Thanks, everybody. I'm Kate Bolduan. The focus at this hour is on Capitol Hill where the January 6th Committee is about to hold its final public meeting. This marks the culmination of the Committee's nearly 18-month long investigation into the attack on the U.S. Capitol. The Committee is expected to recommend that the Justice Department charged Donald Trump with at least three crimes, insurrection, obstruction of an official proceeding, and conspiracy to defraud the federal government. But there is much more to this. AT THIS HOUR After today's meeting, the Committee will also be releasing a summary of its investigation with its full report to be unveiled on Wednesday. So let's get started with Paula Reid, she's live on Capitol Hill for us at this hour. Paula, what are we expected to see today?

PAULA REID, CNN SENIOR LEGAL AFFAIRS CORRESPONDENT: Well, Kate, this is a historic day on Capitol Hill. This is going to be a little bit different than those blockbuster hearings we saw over the summer with high profile witnesses. Today, this is a business meeting with two key items on the agenda. The first is to announce these criminal referrals. These are the recommendations that these investigators have made based on what they've uncovered for who they believe should be held criminally responsible for what happened on January 6th.

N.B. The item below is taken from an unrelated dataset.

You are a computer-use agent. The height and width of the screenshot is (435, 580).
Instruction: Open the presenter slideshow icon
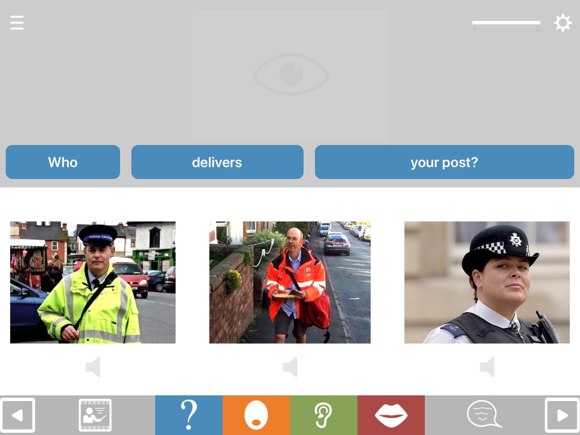pos(95,415)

And we know from our reporting that at the top of that list is expected to be former President Trump. He is expected to be recommended and referred for three different crimes, insurrection, obstruction of an official proceeding and conspiracy to defraud the federal government.

Now we know they're also considering criminal referrals for at least four other associates. It's unclear if those referrals will be made today or at all, but these are largely symbolic, Kate. The Justice Department is of course already investigating the former president and his associates related to January 6th, that specific investigation has been handed off to Special Counsel Jack Smith. So a referral does not mean that there will be an indictment. The other key item on the agenda today is to vote to approve their final report. That's the big summary of everything they've uncovered.

We'll get an abridged version, an executive summary of that after the meeting. But the final report, the full report will be released on Wednesday. And Kate these lawmakers, they are under a tight deadline here. Republicans of course expected to take over the chamber next year. And they're expected to dissolve this Committee when they do so.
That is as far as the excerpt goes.